Born in Baltimore and raised on West Lafayette Avenue, he was one of 11 children of Herman Clarke Mallory, an Afro-American newspaper carrier and Checker Cab manager, and his wife, Bernice Hall, a school system paraprofessional.
He attended Henry Harland Garnet School, Booker T. Washington Junior High School and Carver Vocational Technical High School.
“He was easygoing and would never indicate an argument. He would just walk away, whereas the rest of us had a lot of mouth,” said his sister, Marsha Fenwick, an Elkridge resident.
He enlisted in the Army and worked in the supply and maintenance services area. He was discharged in 1957 and joined the Treasury Department in Washington.
He later moved to Compton, California, where he studied law enforcement at Compton College and became a federal police officer at the U.S. Court House in Los Angeles.
In 1979, while visiting his family in Baltimore, Mr. Mallory met his future wife, Agatha Blair Spruill, who lived next door to his sister.
“He kept looking out the window at me cutting my grass. I had a tractor and he watched me. He put two and two together,” she said.
They were married on Aug. 20, 1979, and returned to California to live. He later worked as a detention officer for the Immigration and Naturalization Services, an immigration inspection officer at LAX Airport and finally a deportation officer.
Mr. Mallory retired in 1997.
His sister, Marsha Fenwick, described her brother as friendly, kind and jovial “with a big heart.” She said he went out of his way to help others in need.
“He loved traveling with Agatha to different countries around the world. He loved living in California and really loved the Mexican culture and food,” his sister said. “The only thing he missed while living in California was not having his brothers, sisters and family out there to enjoy it with him. He also missed the crabmeat and his mother’s, fondly called ‘Muva,’ delicious crab cakes.”
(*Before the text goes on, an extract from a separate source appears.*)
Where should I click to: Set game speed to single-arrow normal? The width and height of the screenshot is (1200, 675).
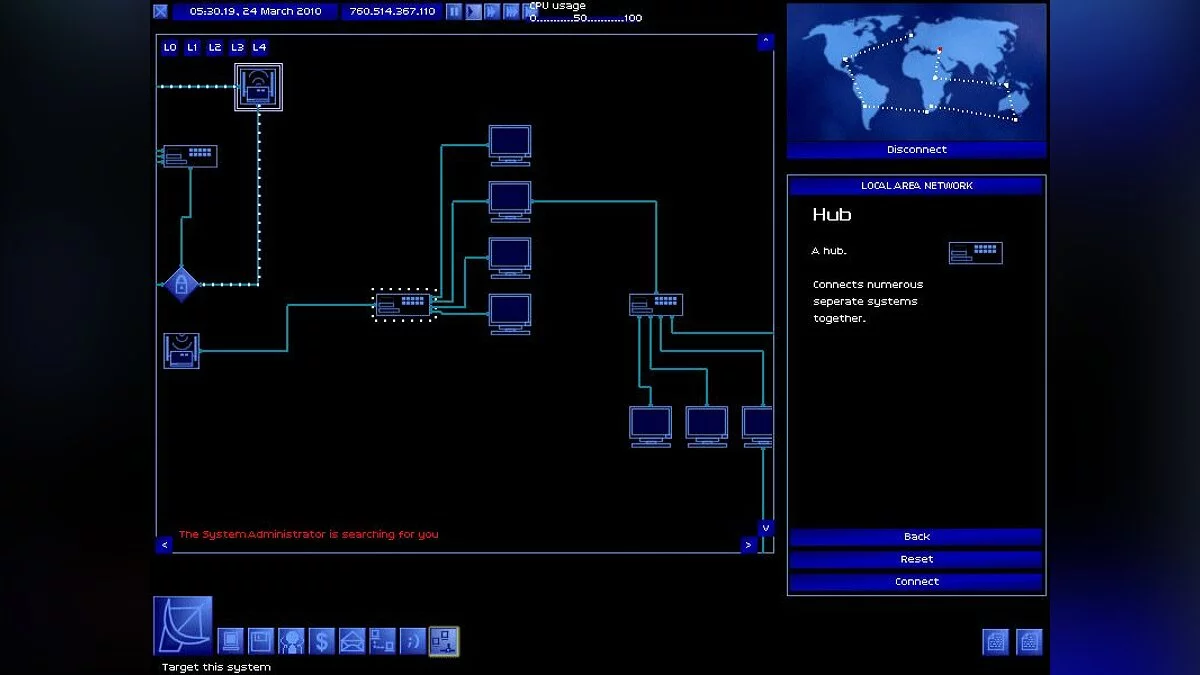473,12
When he and his wife returned to Baltimore, they carried a cooler of crab meat back to California.
A cook, he made spaghetti with meat sauce and Italian sausage.
“He was proud of this dish, and some say he would take all day to make it. If that didn’t work, well, it was off to an All You Can Eat Mexican Buffet,” his sister said.
Mr. Mallory often went on lengthy, slow walks.
“Sometimes he and Agatha would go for walks and when she would look back, Nathan would be strolling along about two blocks or more behind her,” his sister said. “He was known to be slow, or should we say, never in a hurry. He took his time about everything, and it didn’t bother him a bit.”
He was a fan of Las Vegas and Atlantic City, and his Baltimore family members would meet him at these resorts for birthdays and anniversary celebrations. He remained in close communication with his Baltimore family.
“Uncle Nathan filled our lives with a journey that left us the footprints to travel,” said his nephew, Michael Hughes of Silver Spring. “He led us to travel from Baltimore to D.C. and then across the country to L.A. He also explained to me why he took a federal job in D.C. and then to L.A., to expand his career and life. His humor and inspiration taught us to explore employment opportunities.”
In addition to his sister, survivors include his wife of nearly 42 years, a retired Baltimore City schools teacher who also taught in Pomona Unified School District; a daughter, Michelle Neverdon of Sandy Springs, Georgia; two brothers, Brian Mallory and Thurron Mallory, both of Baltimore; a granddaughter; and two great-granddaughters.
A funeral will be held at 11 a.m. June 5 at the March Life Tribute Center, 5616 Old Court Road.